§ **Your task**: Would you please set down, word for word, the lines from the one with "Screen dimensions: 1430x925" through the final line of the data below, omitting any pictures?

▼

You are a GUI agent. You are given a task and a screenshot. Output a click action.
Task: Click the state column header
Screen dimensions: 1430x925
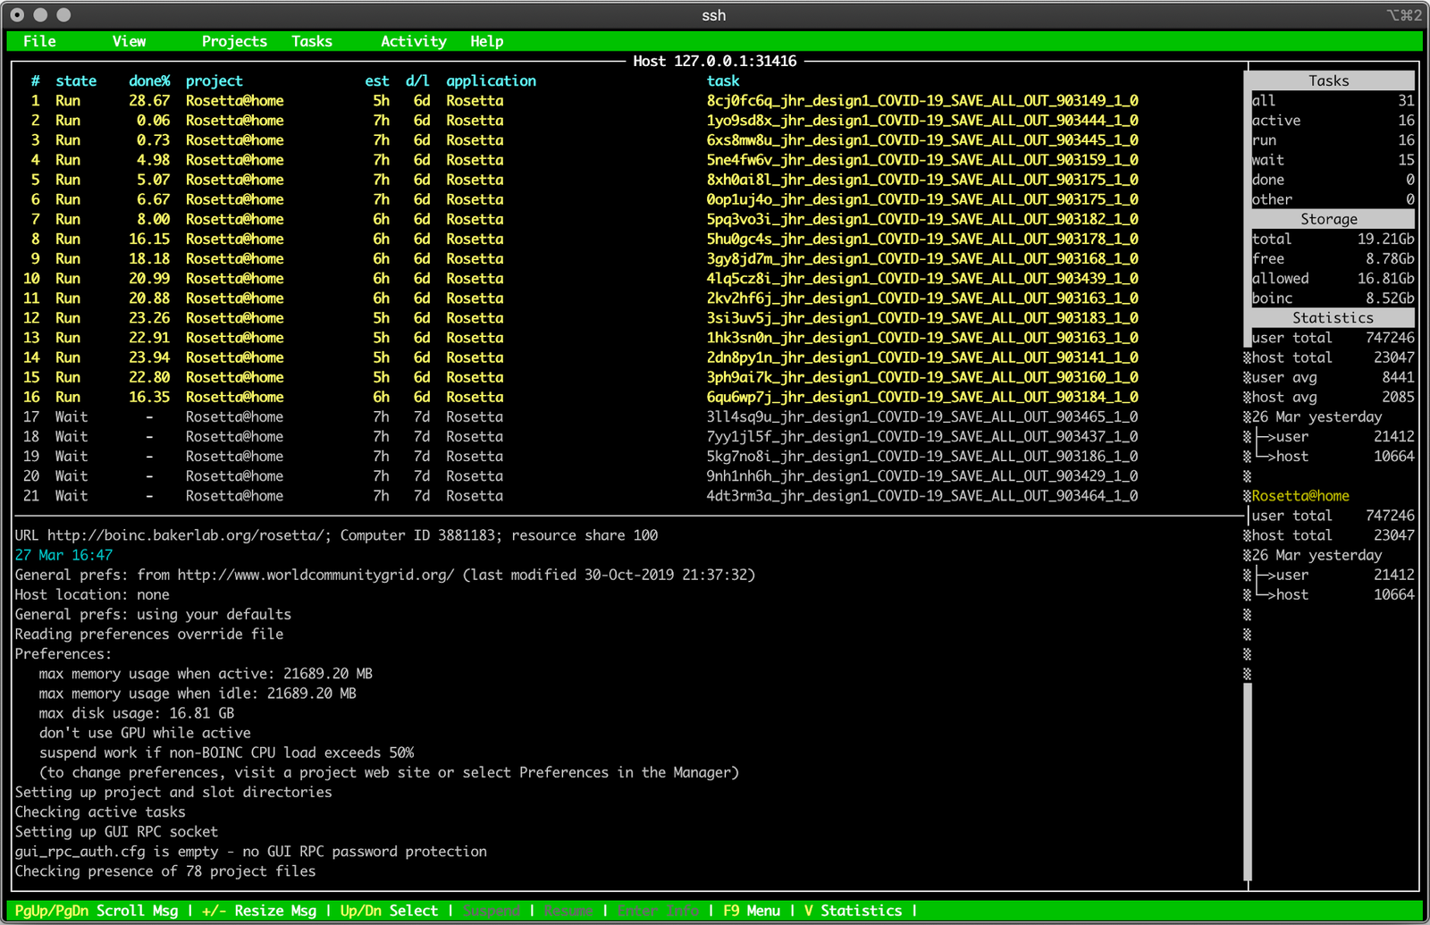[x=76, y=80]
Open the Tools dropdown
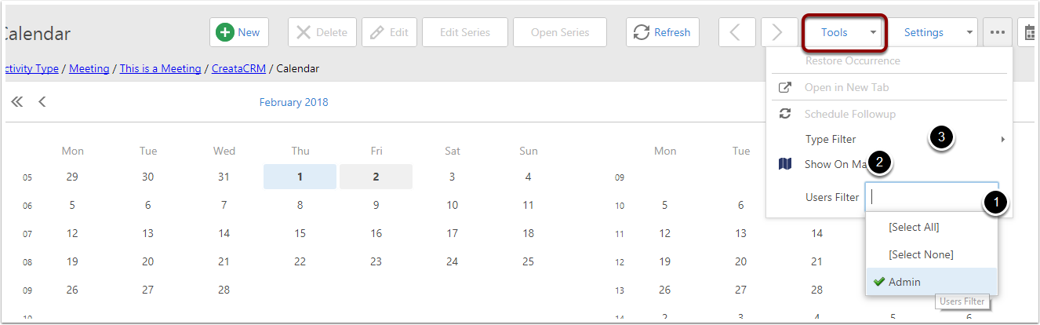The height and width of the screenshot is (325, 1040). click(x=845, y=32)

▲

§ **Solution for this task**:
Screen dimensions: 1430x925
[x=76, y=80]
Open the Tools dropdown
The height and width of the screenshot is (325, 1040). click(x=845, y=32)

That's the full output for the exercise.